This document is applicable to:
⎯ those who use or plan to use ISO/IEC/IEEE 15288:2015 and ISO/IEC/IEEE 12207:2017 on projects dealing with man-made systems, software-intensive systems, software and hardware products, and services related to those systems and products, regardless of project scope, product(s), methodology, size or complexity,
⎯ anyone performing risk management activities to aid in ensuring that their application of risk management conforms to ISO/IEC/IEEE 15288:2015 and/or ISO/IEC/IEEE 12207:2017,
⎯ those who use or plan to use ISO/IEC/IEEE 15289 on projects dealing with human-made systems, software-intensive systems, software and hardware products, and services related to those systems and products, regardless of project scope, product(s), methodology, size or complexity, and
⎯ anyone performing risk management activities to aid in ensuring that the information items developed during the application of requirements engineering processes conforms to ISO/IEC 15289.
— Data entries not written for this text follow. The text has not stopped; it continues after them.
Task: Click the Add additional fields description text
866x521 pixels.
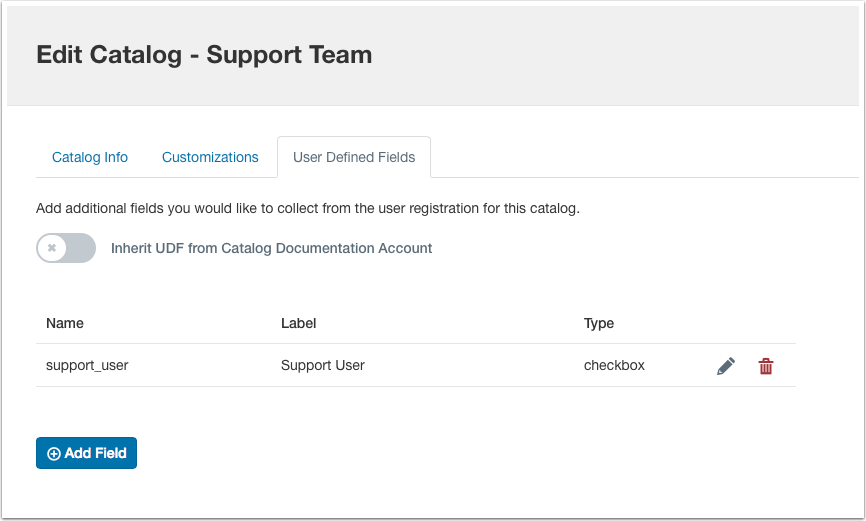Action: [x=308, y=209]
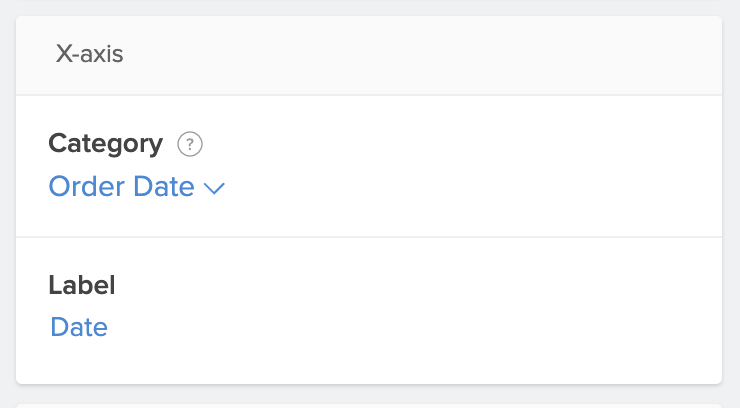Click the chevron next to Order Date
Viewport: 740px width, 408px height.
coord(215,188)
This document provides a universally applicable standard for practitioners responsible for managing risks associated with systems and software engineering projects over their life cycle. It is suitable for the management of all risks encountered in any type of systems or software engineering project regardless of context, type of industry, technologies utilized, or organizational structures involved.
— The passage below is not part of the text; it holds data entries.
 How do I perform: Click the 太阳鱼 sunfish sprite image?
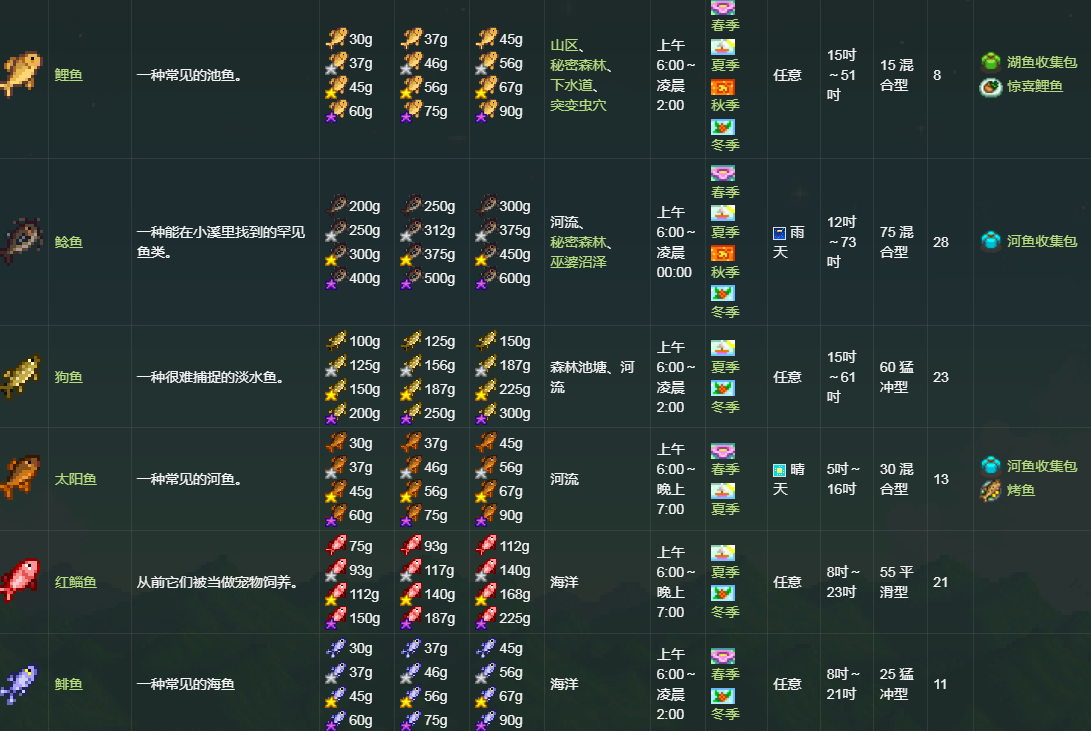(x=22, y=479)
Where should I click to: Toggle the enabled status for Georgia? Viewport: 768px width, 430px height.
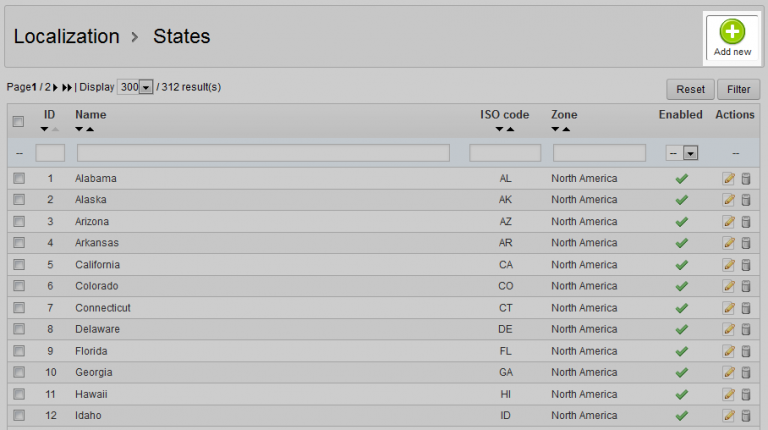[682, 373]
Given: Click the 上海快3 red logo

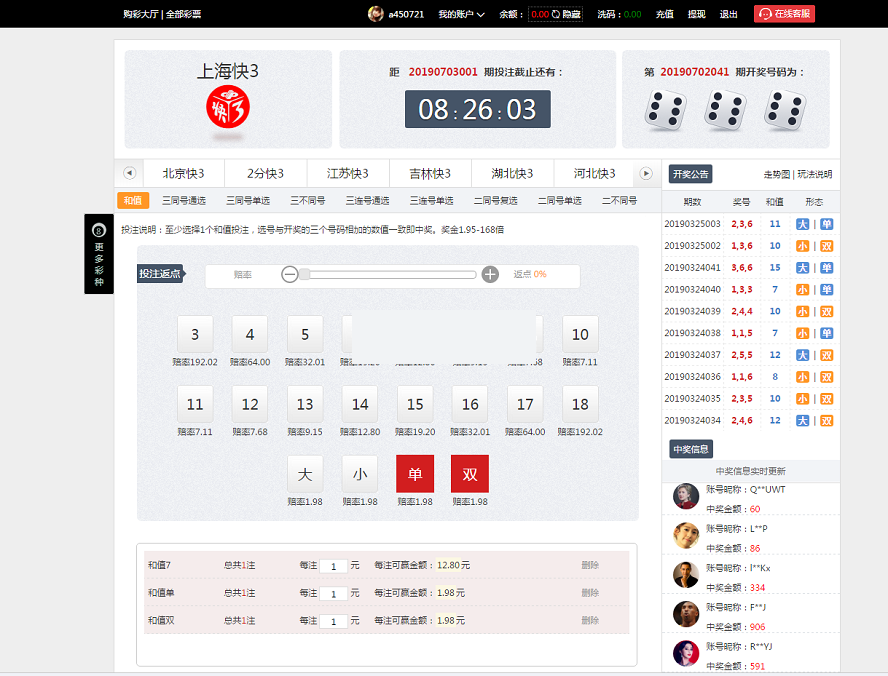Looking at the screenshot, I should pyautogui.click(x=228, y=106).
This standard does not provide detailed information about risk management processes, practices, techniques, or tools which are widely available in other publications, but instead focuses on providing a comprehensive reference for integrating the large and wide variety of processes, practices, techniques, and tools encountered in complex systems and software engineering projects into a holistic system for risk management, with the purpose of providing effective and efficient risk management meeting the expectations and requirements of project stakeholders.
Purpose
The purpose of this standard is to provide information on how to design, develop, implement, and continually improve a system for integrating risk management into a systems or software engineering project throughout its life cycle. It defines a systems-based methodology for developing a risk management framework, risk management process architecture, and risk data management system, that is tailored for a specific systems or software engineering project. Risk management planning, commitment to risk management, principles for risk management, definition of context, and stakeholder needs and expectations analysis are supporting activities
An approach is provided that is intended to facilitate the application of overarching international risk management standard ISO 31000 within the context of systems and software engineering projects or programs planned and managed according to systems and software life cycle process standards ISO/IEC/IEEE 15288, ISO/IEC/IEEE 12207, and/or ISO/IEC/IEEE 16326. Application of industry and domain-specific risk management and risk management related (e.g., safety and security) standards are included as part of the methodology.